Proses pelantikan dan pengambilan sumpah jabatan tersebut berlangsung dengan khidmat di Pendopo Amangkurat pada Kamis 25 Juni 2026 sore. Pergeseran para Pejabat Eselon II Tegal ini merupakan langkah penyegaran berkala pertama di era kepemimpinan Ischak guna mengisi sejumlah pos instansi strategis.
Selain merotasi pimpinan kedinasan, agenda daerah ini juga dibarengi dengan pengambilan sumpah jabatan untuk posisi Direktur Umum serta Komisaris PT BPR Bank Tegal (Perseroda). Langkah taktis ini diambil demi meningkatkan kualitas pelayanan publik di wilayah Pantura.

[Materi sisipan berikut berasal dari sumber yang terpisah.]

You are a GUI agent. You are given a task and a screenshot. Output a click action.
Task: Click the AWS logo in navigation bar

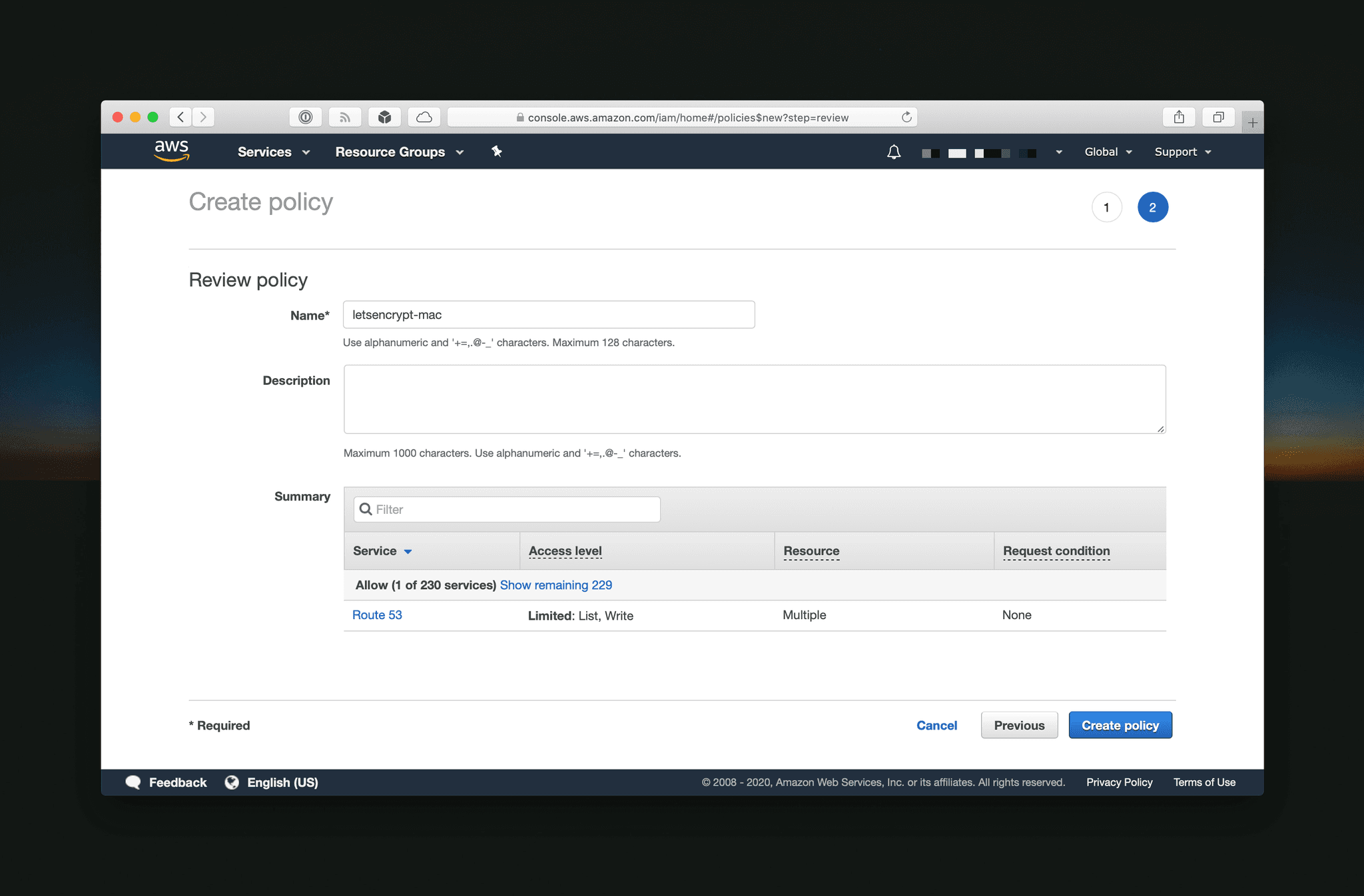[x=170, y=151]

Dalam keputusan rotasi tersebut, Mujahid yang sebelumnya menduduki posisi Kepala BKPSDM kini dipercaya untuk memimpin Disporapar. Posisi yang ditinggalkannya diisi oleh Akhmad Uwes Qoroni yang kini bergeser menjadi Asisten Pemerintahan dan Kesejahteraan Rakyat (Asisten I) Setda.
BACA JUGA: Pelantikan Pejabat Pemkab Tegal: Bupati Ischak Tekankan Reformasi Pelayanan Publik
Sementara itu, posisi Sekretaris DPRD kini dipercayakan kepada Joko Kurnianto, menggantikan Untung Subagio yang dipindahtugaskan menjadi Kepala BPBD Kabupaten Tegal.
Pergeseran formasi Pejabat Eselon II Tegal lainnya menempatkan Teguh Mulyadi sebagai Kepala Disperpusip setelah sebelumnya menjabat Kepala Dispermades. Selanjutnya, Teguh Dwijanto Rahardjo yang semula memimpin DPUPR kini resmi menakhodai Dinas Perumahan Rakyat dan Kawasan Permukiman (Perkim).
Adapun kursi Asisten Perekonomian dan Pembangunan (Asisten II) Setda kini diisi oleh Dessy Arifianto.
Bupati Ischak secara khusus menepis rumor miring dan memberikan jaminan moral mengenai proses penempatan struktur baru ini. Ia menyatakan dengan tegas bahwa sistem merit menjadi fondasi utama dalam tata kelola aparatur sipil negara di wilayahnya.
BACA JUGA: Pejabatnya Dirotasi, Dua Jabatan Direktur di RSUD Kosong
"Saya perlu menyampaikan secara tegas bahwa tidak ada praktik jual beli jabatan dalam proses pengisian posisi di lingkungan Pemerintah Kabupaten Tegal. Jabatan bukan komoditas yang dapat diperjualbelikan, melainkan sebuah amanah yang harus dipertanggungjawabkan kepada masyarakat," kata Ischak Maulana Rohman.